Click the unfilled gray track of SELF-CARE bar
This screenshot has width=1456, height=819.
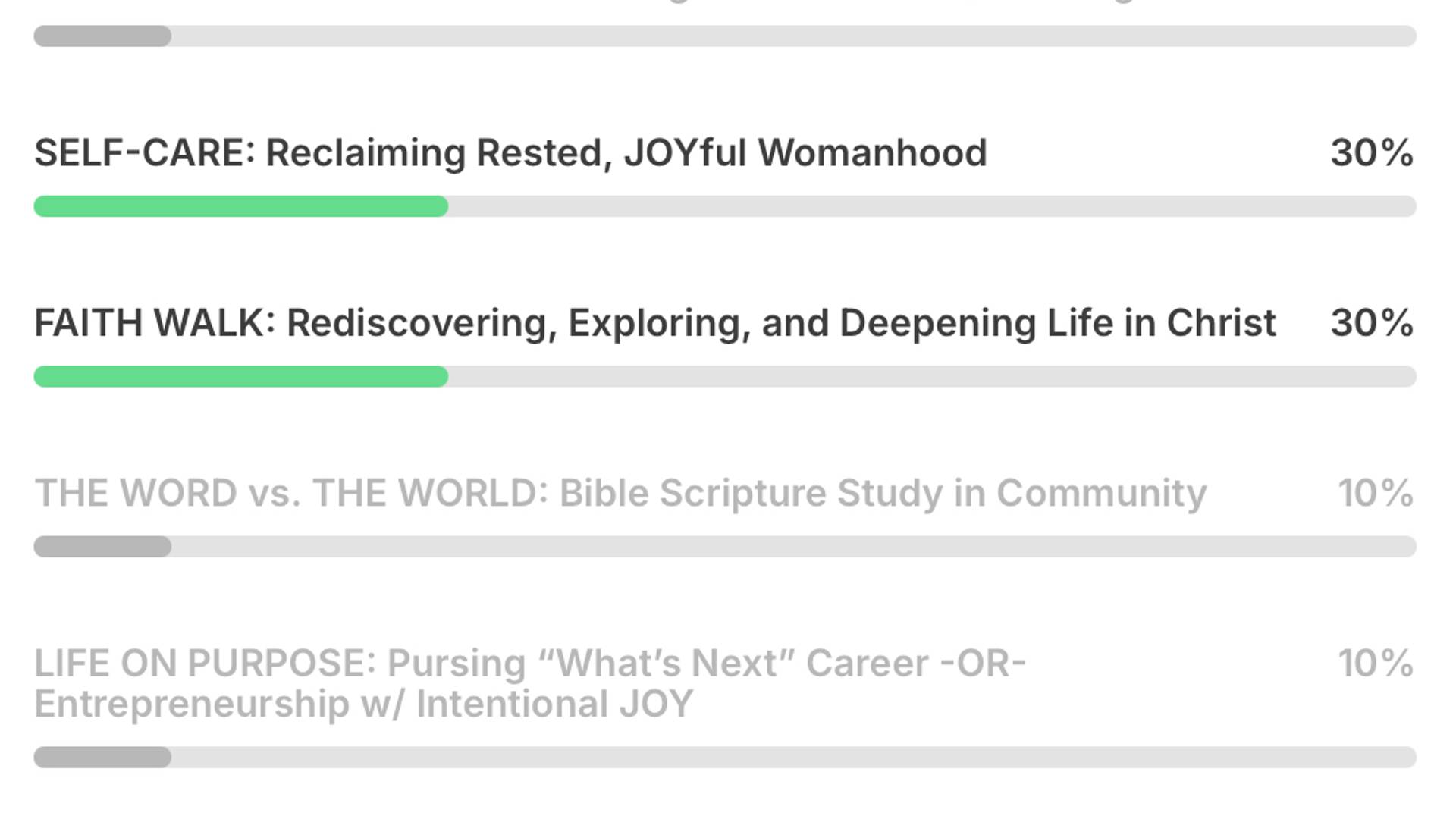(x=931, y=206)
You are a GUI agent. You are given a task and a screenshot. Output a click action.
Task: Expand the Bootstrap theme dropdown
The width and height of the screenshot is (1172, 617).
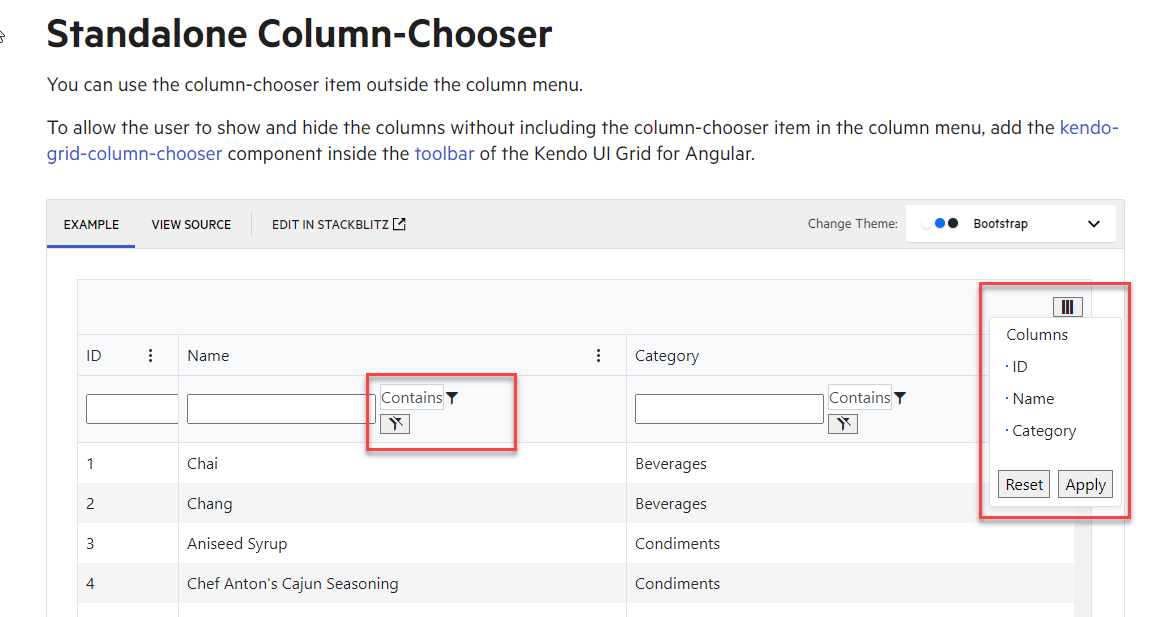click(x=1093, y=224)
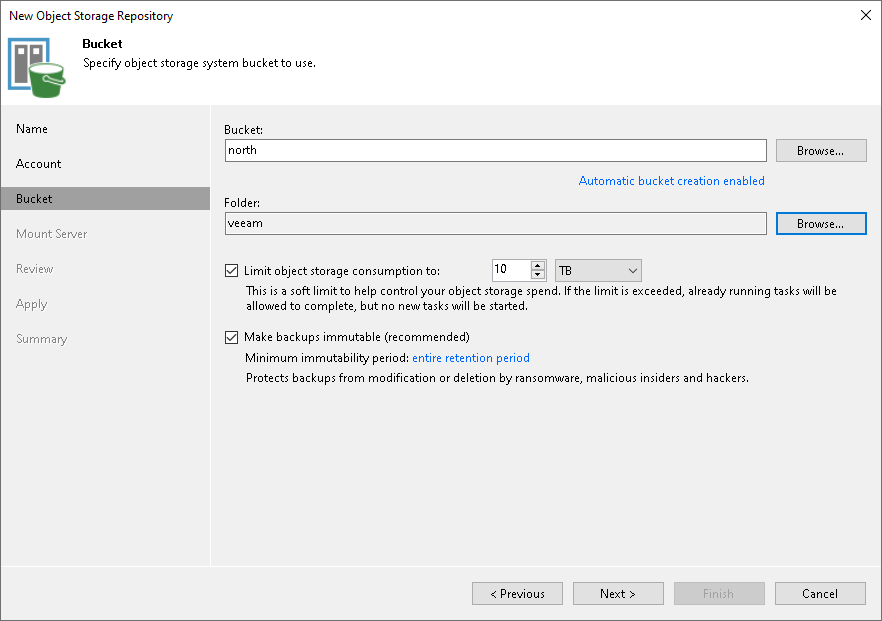The height and width of the screenshot is (621, 882).
Task: Go back with Previous button
Action: pyautogui.click(x=517, y=594)
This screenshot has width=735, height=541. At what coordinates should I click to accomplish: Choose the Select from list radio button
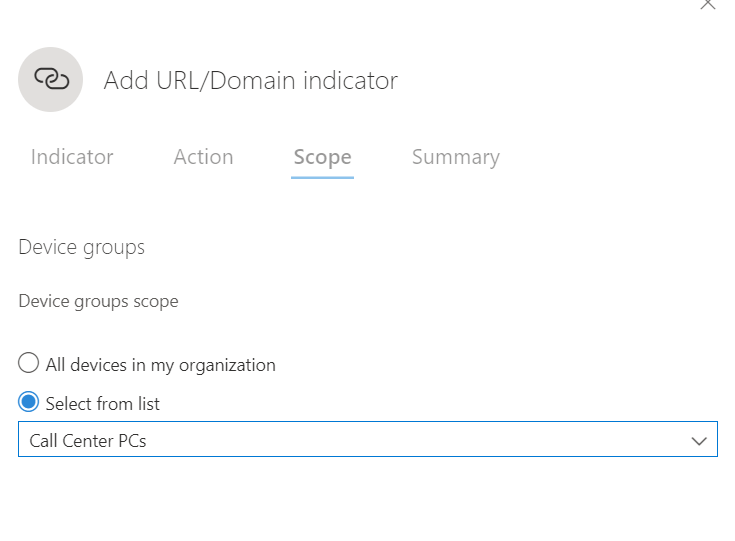pos(29,403)

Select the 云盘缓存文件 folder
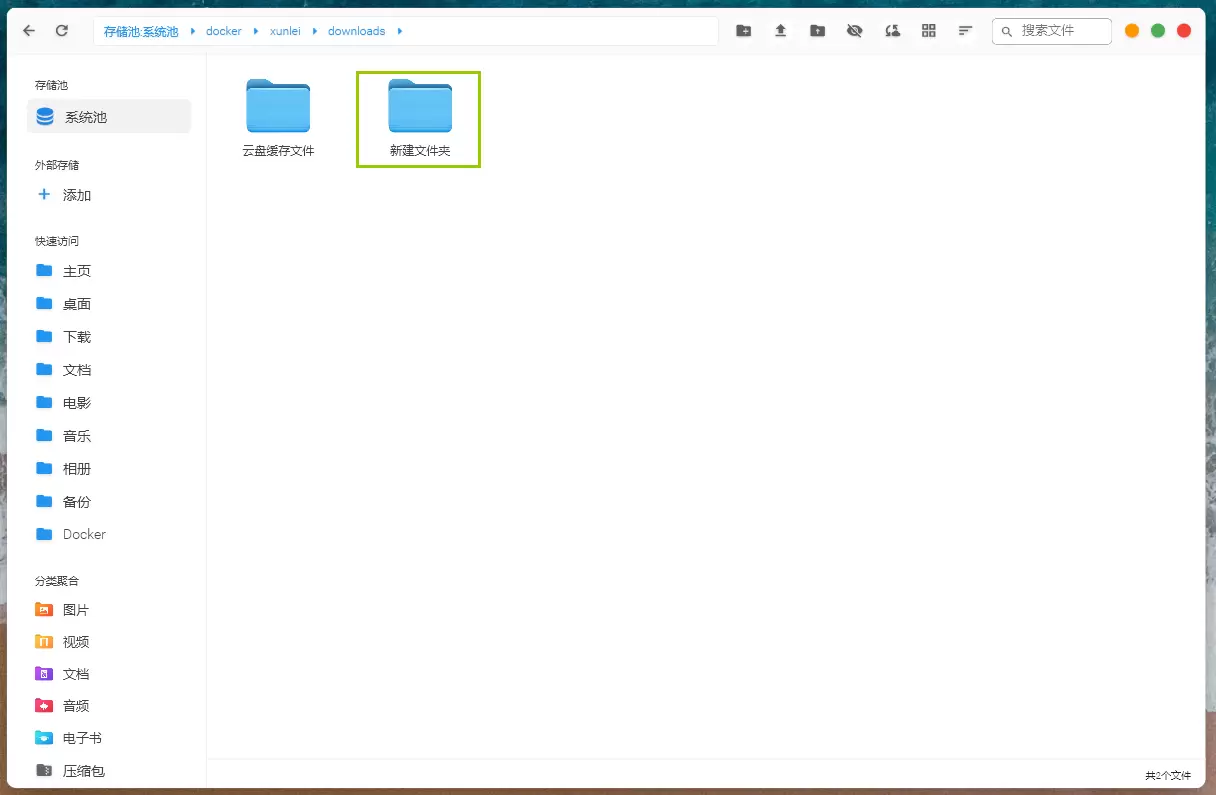click(278, 117)
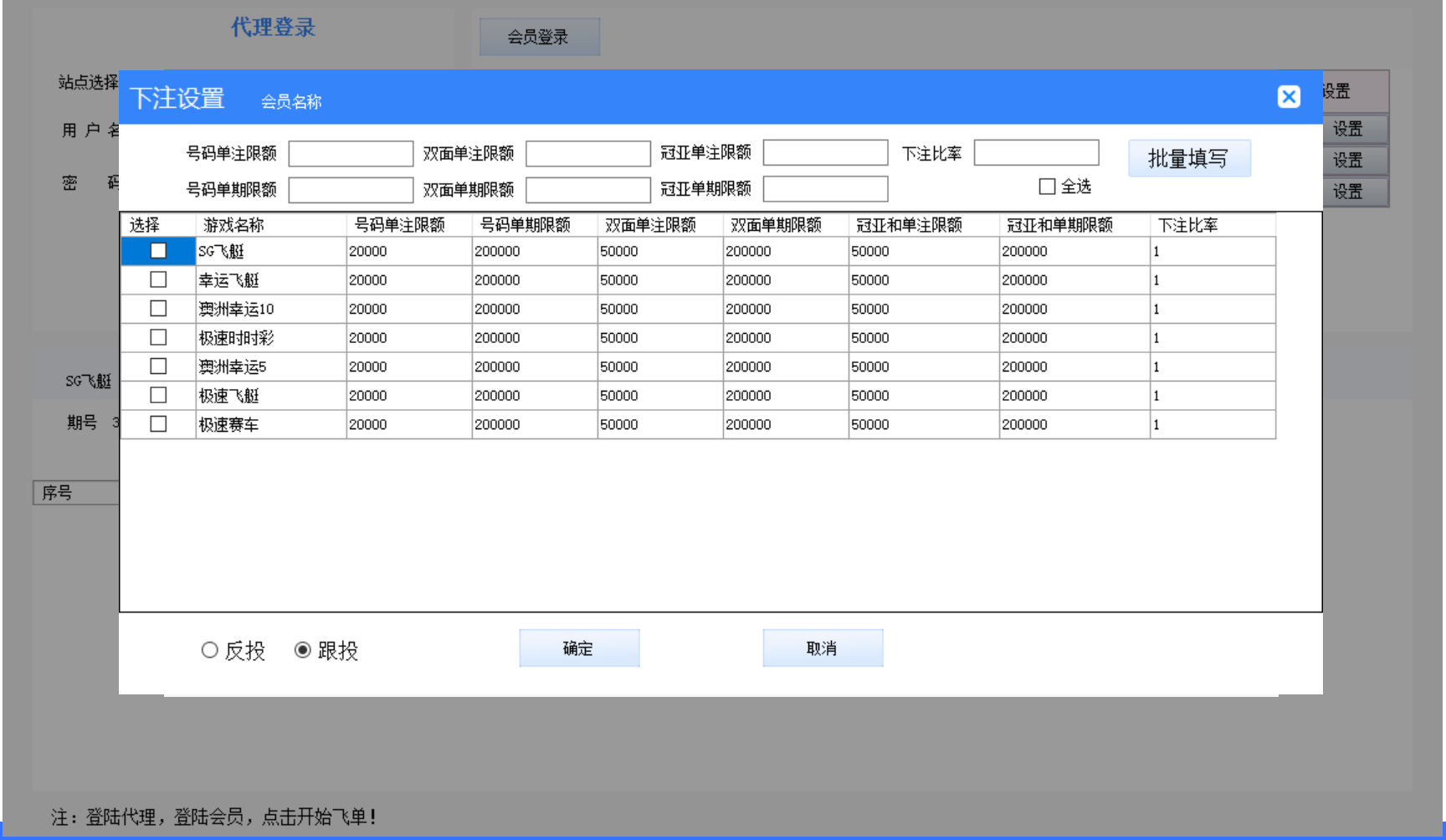The image size is (1446, 840).
Task: Tick the 极速赛车 row checkbox
Action: (158, 424)
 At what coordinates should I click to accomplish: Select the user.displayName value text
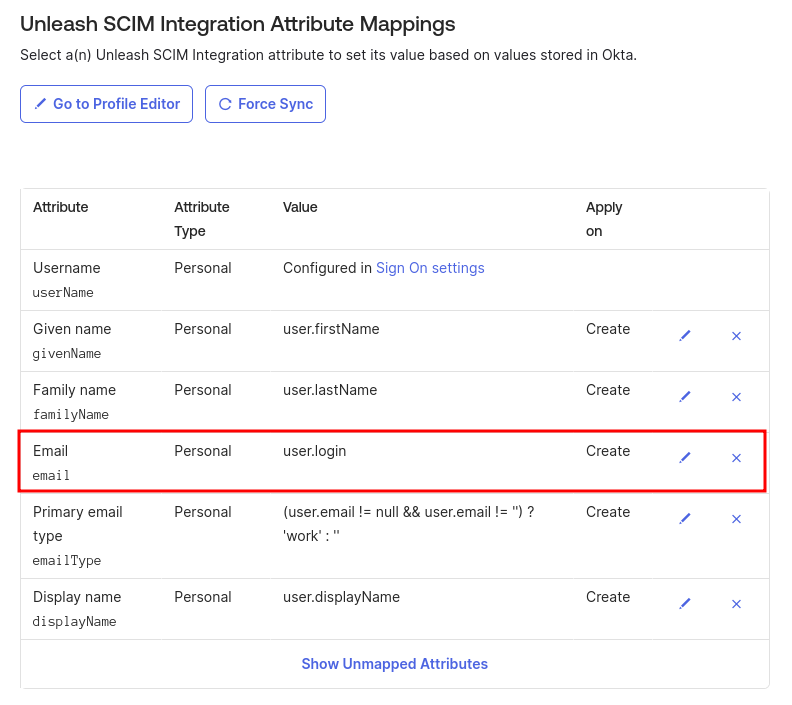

● ● ● ●

EXERCISE AIM: The listing above is to be set down word for word, without its images.

SOLUTION TO THE PROBLEM:
Click the unfilled gray track of SELF-CARE bar
This screenshot has width=1456, height=819.
(x=931, y=206)
You are a GUI agent. You are given a task and a screenshot. Output a click action.
Task: Expand the Bootstrap theme dropdown
The width and height of the screenshot is (1172, 617).
click(x=1093, y=224)
The height and width of the screenshot is (621, 882).
Task: Go back with Previous button
Action: pyautogui.click(x=517, y=594)
This screenshot has width=735, height=541. At what coordinates should I click to accomplish: Choose the Select from list radio button
pos(29,403)

Select the 云盘缓存文件 folder
click(278, 117)
The image size is (1446, 840).
Task: Tick the 极速赛车 row checkbox
Action: (158, 424)
 At what coordinates should I click to accomplish: Select the user.displayName value text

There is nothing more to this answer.